Budget projections ain’t what they used to be

Sticking people with a 15 per cent tax increase over the next three years is a bad idea. In fact, it runs contrary to what citizens were told last…

Sticking people with a 15 per cent tax increase over the next three years is a bad idea.

In fact, it runs contrary to what citizens were told last year and it’s a bad move, says Whitehorse councillor Doug Graham.

“I guess it’s time to remind council about the tax we predicted — it was zero per cent,” he said during budget discussions this week.

The veteran councillor said tagging homeowners with 7.5 per cent this year and four per cent in the next two years is too much, too quickly.

It will burden taxpayers.

“It’s indefensible,” he said.

But Mayor Bev Buckway has a different take on the tax hike, which she presented in a December 10 budget speech.

The costs are rising for everyone and the city is not an exception, she said.

Citizens demand service, and the cost of providing it is rising, not dropping.

“Council is still reviewing its options,” she said as she read from a public hearing report detailing homeowners’ budget concerns and the city’s response to them.

“We’ve been receiving a lot of public feedback since we introduced the budget on December 10,” she said.

The concerns, voiced in council chambers and via e-mail, varied according to the city’s report.

Many wanted to see the city cut costs and tighten its belt.

Citizens are concerned about the tax hike and some feel the city should pare down its spending, cut non-essential services and consider layoffs.

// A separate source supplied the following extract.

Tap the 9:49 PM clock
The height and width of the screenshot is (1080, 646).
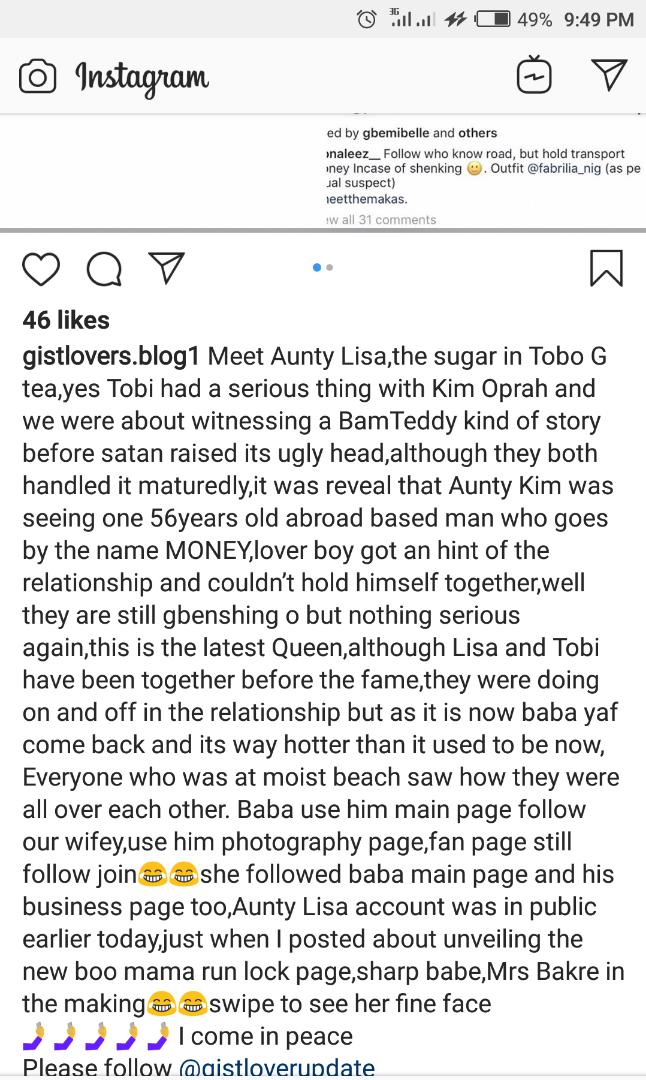pyautogui.click(x=599, y=19)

Others felt the Canada Winter Games had put the city in the hole and the multiplex is draining city coffers.

One submission recommended “reining the unions in.”

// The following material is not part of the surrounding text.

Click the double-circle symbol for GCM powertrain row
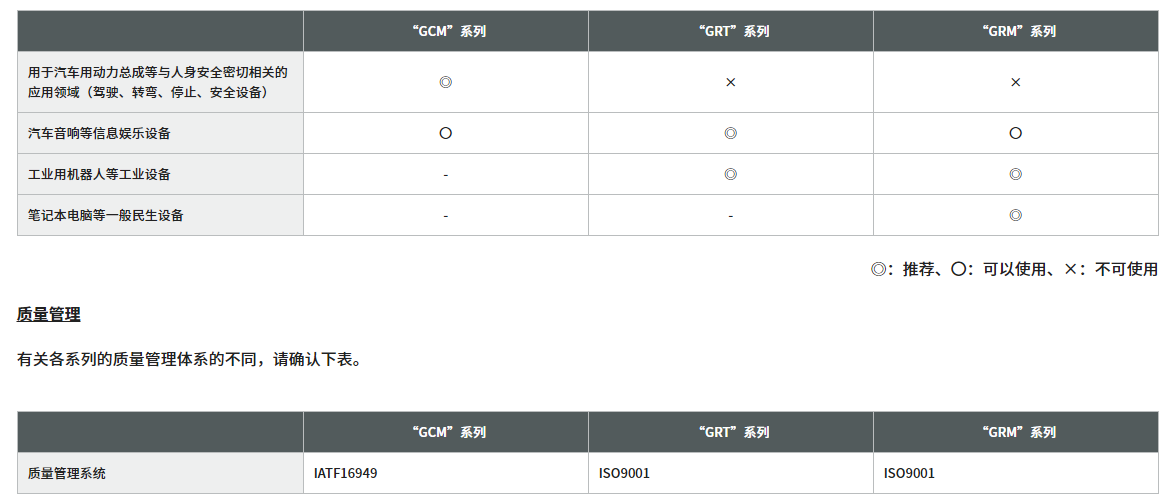1168x501 pixels. point(445,82)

There were those who felt the city should carve off the Stan McCowan site without developing it.

And, on the other side, some people actually wanted the city to increase spending.

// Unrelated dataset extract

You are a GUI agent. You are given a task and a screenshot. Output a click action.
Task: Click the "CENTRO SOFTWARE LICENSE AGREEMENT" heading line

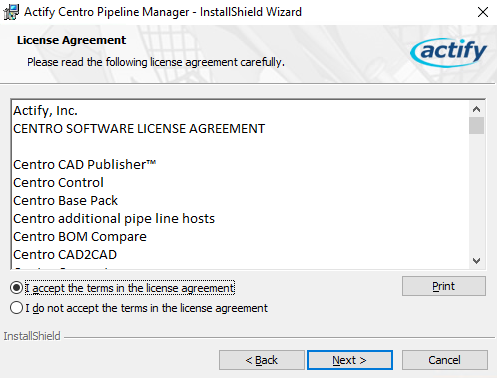point(139,129)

One person called for a tax break for country residential homeowners because they weren’t getting the same services.

Others called for transit service improvements, $30,000 in annual funding for the Great Northern Ski Society, more sidewalks in Riverdale and citywide garbage carts.

And, at least one concern leveled at council was pretty ambiguous.

“(The) booster station on Two Mile Hill doesn’t need to look as nice as it does,” it read.

The city answered each concern in turn, and their responses varied, according to the report.

The city prioritizes its spending in line with public input and decisions are made to fit long-term plans.

The city will consider expanding transit service depending on how many people use the downtown loop.

The Canada Games Centre costs money, but budget increases have to be balanced with social gains in residents’ health and well-being.

As for taxes, the city is working on options in light of ballooning property assessments.

However, city taxes are still lower than they are in other jurisdictions, states the report.

Country residential homeowners should not get a tax break because, other than transit, they’re being billed for services they’re receiving, just like everyone else.

The city is planning to expand the garbage-cart program piloted in Porter Creek.

Sidewalk construction decisions are made on a priority basis, it said.

New staff hireing requires approval from senior management. The redevelopment of the Stan McCowan area is going ahead, and the city’s growth necessitates more money in the bank.

The city should retain plans to have an emergency dispatch service because, without it, fire crews have to leave one firefighter behind to answer phones, said councillor Jan Stick.

“To leave a trained firefighter behind just doesn’t seem like a good use of resources,” she said.

“I think it should be a full crew out.”

Fare hikes are necessary on the city transit system, said councillor Dave Stockdale.

“It’s fairly obvious to everyone in the country that the cost of running any kind of vehicle is going up.”

And those in line for city funding shouldn’t take anything for granted, said councillor Dave Austin.

“I’d like to be sure that people aren’t expecting it,” he said.

Don’t nickel-and-dime the city, said its youngest councillor, Jeanine Myhre.

“The hard part of this decision is, at what point do we cut so many services that Whitehorse becomes a boring place to live?”

Council is scheduled to introduce changes to the budget, if any, on Monday.